Est-ce que vous avez l’impression depuis que la politique de Bart De Wever est mise en place et la N‑VA au pouvoir, que la presse est plus sous pression ?
Bart De Wever a gagné les élections parce qu’il a obtenu la confiance des jeunes en Flandre. Il a participé, comme Trump, à un programme de télévision, un show populaire avec un quizz. Et les jeunes ont été épatés par la performance de De Wever. Beaucoup ont donc voté pour lui. Il a gagné les élections parce qu’il avait atteint cet électorat jeune, ce que les autres partis n’avaient pas réussi à faire. Il doit aussi sa victoire à l’utilisation des nouveaux médias sociaux.
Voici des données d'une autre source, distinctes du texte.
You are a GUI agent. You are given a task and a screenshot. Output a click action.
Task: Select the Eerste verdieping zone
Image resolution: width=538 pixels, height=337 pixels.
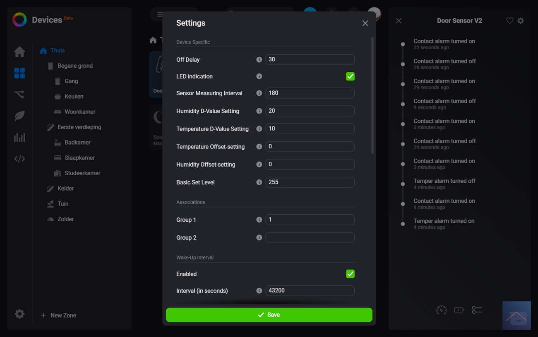click(x=79, y=127)
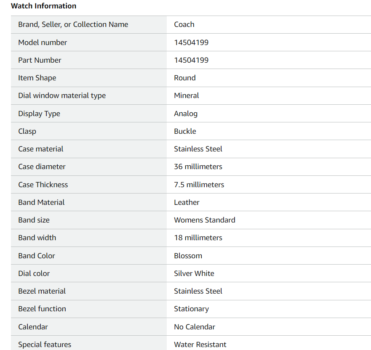Click the No Calendar value

click(195, 327)
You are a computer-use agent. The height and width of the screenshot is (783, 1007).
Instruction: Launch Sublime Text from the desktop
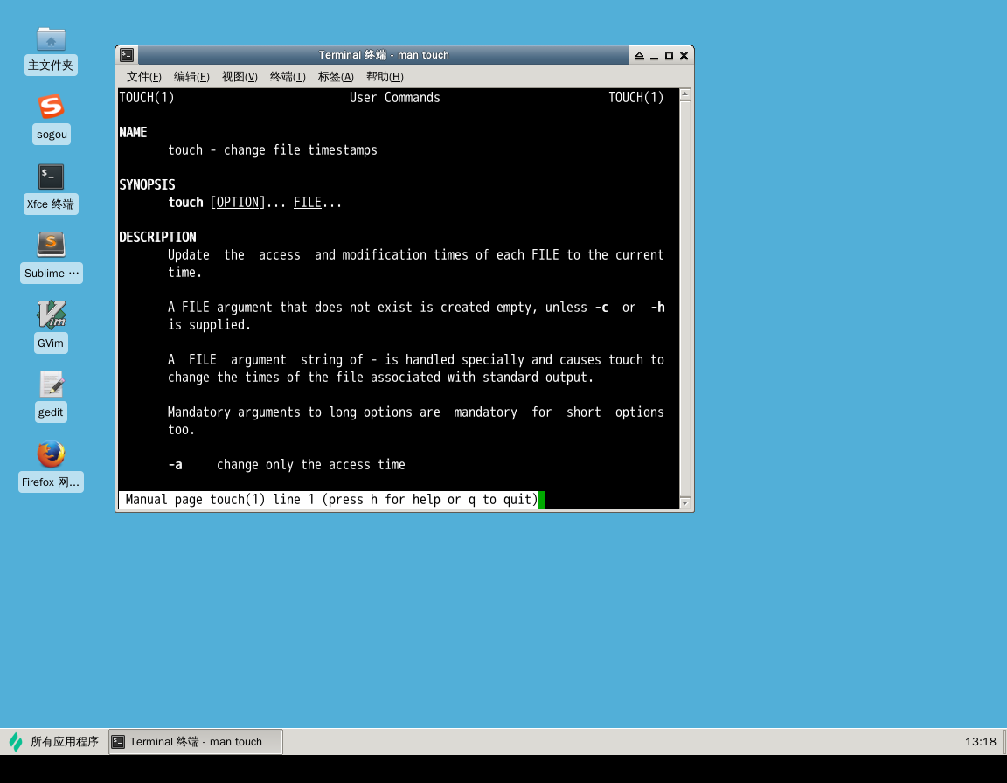click(51, 246)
Il a réalisé de grandes campagnes sur internet, Twitter notamment. Je ne pense pas qu’il pourra revivre cela une deuxième fois, mais qu’il va se retirer à Anvers avec pour seule ambition de rester bourgmestre de sa ville.
Est-ce que la presse est sous pression ? Non, depuis que je suis ici à la Rue de la Loi, j’ai vu différents premiers ministres, j’ai vu différents hommes politiques importants : c’est De Wever uniquement qui gère son agenda médiatique, tout comme le faisaient Yves Leterme et Jean-Luc Dehaene en leur temps. Il est inutile de demander une interview à De Wever car c’est lui qui décide où et quand il viendra ! Et en fait, comme De Wever a eu des différends avec la VRT, il ne va jamais dans les émissions de la VRT. Quand on le voit, c’est le dimanche sur VTM, une chaîne commerciale, un peu comme RTL, et toujours avec le même journaliste, qu’il connait bien !
Que pensez-vous de cette volonté de Bart De Wever, qui vire à l’obsession, de rendre la Flandre autonome ?
C’est Bart De Wever mais c’est aussi le Vlaams Belang. Il y a également des tendances au sein du CD&V. Ce que je constate aussi, c’est que se sont deux cultures différentes et même si on affirme que l’on va mettre tous les dossiers communautaires au frigo, on ne peut éviter que le communautaire revienne presque automatiquement. Ce qui s’est passé pour la question du CETA avec la résistance appuyée de Paul Magnette est devenu automatiquement communautaire. L’exemple frappant des Fourons qui était plus folklorique et certainement plus politicien qu’autre chose, nous a amené dans ce bout de pays, à vivre ensemble et à créer un système dans lequel les trois communautés et les quatre régions peuvent coexister et avancer à leur propre rythme. Mais j’ai l’impression que si la Flandre veut vraiment devenir indépendante, cela va dépendre de la décision des États-Unis qui jugeront si elle peut rester membre du FMI, de l’OTAN, bref de toutes les grandes organisations dans lesquelles nous sommes engagées.
Et puis, il y a la ville de Bruxelles qui se place dans le Top 3 des villes les plus importantes d’Europe sur le plan diplomatique et stratégique. Ce sont quand même des atouts qu’on ne peut ignorer. Personnellement, je suis pour une évolution progressive et pragmatique dans un certain nombre de dossiers. Même si le monde change assez vite. Quand on voit ce qui se passe en Écosse, en Espagne, où il existe de vraies tendances nationalistes, la tentation d’autonomie est grande. Néanmoins, il me semble clair que la Flandre n’a pas les moyens de s’isoler complètement et d’avoir la prétention de sa réelle autonomie.